# TASK TO COMPLETE
The whole of the data, every line, should come back exactly the same.

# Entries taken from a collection
*** Block opens ***
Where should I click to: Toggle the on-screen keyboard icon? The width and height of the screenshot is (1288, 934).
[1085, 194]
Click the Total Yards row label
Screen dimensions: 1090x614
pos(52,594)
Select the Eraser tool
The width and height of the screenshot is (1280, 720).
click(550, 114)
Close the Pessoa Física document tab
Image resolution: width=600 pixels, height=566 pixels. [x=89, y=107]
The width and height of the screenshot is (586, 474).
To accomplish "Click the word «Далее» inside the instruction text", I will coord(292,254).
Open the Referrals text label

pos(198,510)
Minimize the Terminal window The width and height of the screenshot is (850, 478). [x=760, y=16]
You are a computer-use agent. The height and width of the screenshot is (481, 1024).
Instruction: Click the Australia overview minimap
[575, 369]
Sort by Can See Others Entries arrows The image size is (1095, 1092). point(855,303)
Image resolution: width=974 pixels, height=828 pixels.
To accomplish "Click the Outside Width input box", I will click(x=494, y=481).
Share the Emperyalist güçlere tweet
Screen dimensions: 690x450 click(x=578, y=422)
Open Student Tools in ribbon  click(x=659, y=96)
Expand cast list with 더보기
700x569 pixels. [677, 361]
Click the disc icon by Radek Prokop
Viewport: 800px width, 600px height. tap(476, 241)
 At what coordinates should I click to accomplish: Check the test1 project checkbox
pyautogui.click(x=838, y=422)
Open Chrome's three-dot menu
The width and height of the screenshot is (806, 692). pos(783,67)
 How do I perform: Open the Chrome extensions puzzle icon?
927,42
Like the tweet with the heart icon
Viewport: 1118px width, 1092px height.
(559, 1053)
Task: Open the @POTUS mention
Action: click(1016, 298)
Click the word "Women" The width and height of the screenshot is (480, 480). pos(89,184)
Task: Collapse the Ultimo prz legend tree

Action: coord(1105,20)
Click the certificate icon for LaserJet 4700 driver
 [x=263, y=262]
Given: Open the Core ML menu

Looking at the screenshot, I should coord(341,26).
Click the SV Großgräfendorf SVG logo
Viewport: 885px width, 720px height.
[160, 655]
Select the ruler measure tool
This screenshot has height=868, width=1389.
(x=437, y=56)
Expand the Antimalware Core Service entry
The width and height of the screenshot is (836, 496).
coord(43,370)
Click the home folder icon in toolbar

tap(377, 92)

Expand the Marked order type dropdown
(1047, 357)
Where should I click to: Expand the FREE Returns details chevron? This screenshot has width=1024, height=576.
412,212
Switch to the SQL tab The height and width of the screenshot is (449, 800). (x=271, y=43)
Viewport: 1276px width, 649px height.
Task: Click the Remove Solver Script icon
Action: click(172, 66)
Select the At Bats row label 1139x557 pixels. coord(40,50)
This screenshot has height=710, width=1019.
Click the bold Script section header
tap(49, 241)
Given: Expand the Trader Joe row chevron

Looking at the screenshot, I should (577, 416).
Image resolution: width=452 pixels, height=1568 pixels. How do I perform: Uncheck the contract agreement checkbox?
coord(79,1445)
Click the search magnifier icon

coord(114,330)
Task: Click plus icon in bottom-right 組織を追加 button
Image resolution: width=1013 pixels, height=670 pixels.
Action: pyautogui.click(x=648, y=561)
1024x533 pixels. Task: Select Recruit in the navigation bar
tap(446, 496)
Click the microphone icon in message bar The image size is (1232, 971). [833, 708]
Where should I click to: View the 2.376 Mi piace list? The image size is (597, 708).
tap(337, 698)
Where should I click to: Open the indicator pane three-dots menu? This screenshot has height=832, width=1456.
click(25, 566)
*** Block closes ***
# EXPECTED ANSWER
Where should I click to: Toggle the on-screen keyboard icon? The width and height of the screenshot is (1288, 934).
[1085, 194]
Click the Total Yards row label
Screen dimensions: 1090x614
pos(52,594)
Select the Eraser tool
The width and height of the screenshot is (1280, 720).
click(550, 114)
Close the Pessoa Física document tab
Image resolution: width=600 pixels, height=566 pixels. [x=89, y=107]
The width and height of the screenshot is (586, 474).
To accomplish "Click the word «Далее» inside the instruction text", I will coord(292,254).
Open the Referrals text label

pos(198,510)
Minimize the Terminal window The width and height of the screenshot is (850, 478). [x=760, y=16]
You are a computer-use agent. The height and width of the screenshot is (481, 1024).
Instruction: Click the Australia overview minimap
[575, 369]
Sort by Can See Others Entries arrows The image size is (1095, 1092). point(855,303)
Image resolution: width=974 pixels, height=828 pixels.
To accomplish "Click the Outside Width input box", I will click(x=494, y=481).
Share the Emperyalist güçlere tweet
Screen dimensions: 690x450 click(x=578, y=422)
Open Student Tools in ribbon  click(x=659, y=96)
Expand cast list with 더보기
700x569 pixels. [677, 361]
Click the disc icon by Radek Prokop
Viewport: 800px width, 600px height. tap(476, 241)
 At what coordinates should I click to accomplish: Check the test1 project checkbox
pyautogui.click(x=838, y=422)
Open Chrome's three-dot menu
The width and height of the screenshot is (806, 692). pos(783,67)
 How do I perform: Open the Chrome extensions puzzle icon?
927,42
Like the tweet with the heart icon
Viewport: 1118px width, 1092px height.
(559, 1053)
Task: Open the @POTUS mention
Action: click(1016, 298)
Click the word "Women" The width and height of the screenshot is (480, 480). pos(89,184)
Task: Collapse the Ultimo prz legend tree

Action: coord(1105,20)
Click the certificate icon for LaserJet 4700 driver
 [x=263, y=262]
Given: Open the Core ML menu

Looking at the screenshot, I should coord(341,26).
Click the SV Großgräfendorf SVG logo
Viewport: 885px width, 720px height.
[160, 655]
Select the ruler measure tool
This screenshot has height=868, width=1389.
(x=437, y=56)
Expand the Antimalware Core Service entry
The width and height of the screenshot is (836, 496).
coord(43,370)
Click the home folder icon in toolbar

tap(377, 92)

Expand the Marked order type dropdown
(1047, 357)
Where should I click to: Expand the FREE Returns details chevron? This screenshot has width=1024, height=576.
412,212
Switch to the SQL tab The height and width of the screenshot is (449, 800). (x=271, y=43)
Viewport: 1276px width, 649px height.
Task: Click the Remove Solver Script icon
Action: click(172, 66)
Select the At Bats row label 1139x557 pixels. coord(40,50)
This screenshot has height=710, width=1019.
Click the bold Script section header
tap(49, 241)
Given: Expand the Trader Joe row chevron

Looking at the screenshot, I should (577, 416).
Image resolution: width=452 pixels, height=1568 pixels. How do I perform: Uncheck the contract agreement checkbox?
coord(79,1445)
Click the search magnifier icon

coord(114,330)
Task: Click plus icon in bottom-right 組織を追加 button
Image resolution: width=1013 pixels, height=670 pixels.
Action: pyautogui.click(x=648, y=561)
1024x533 pixels. Task: Select Recruit in the navigation bar
tap(446, 496)
Click the microphone icon in message bar The image size is (1232, 971). [833, 708]
Where should I click to: View the 2.376 Mi piace list? The image size is (597, 708).
tap(337, 698)
Where should I click to: Open the indicator pane three-dots menu? This screenshot has height=832, width=1456.
click(25, 566)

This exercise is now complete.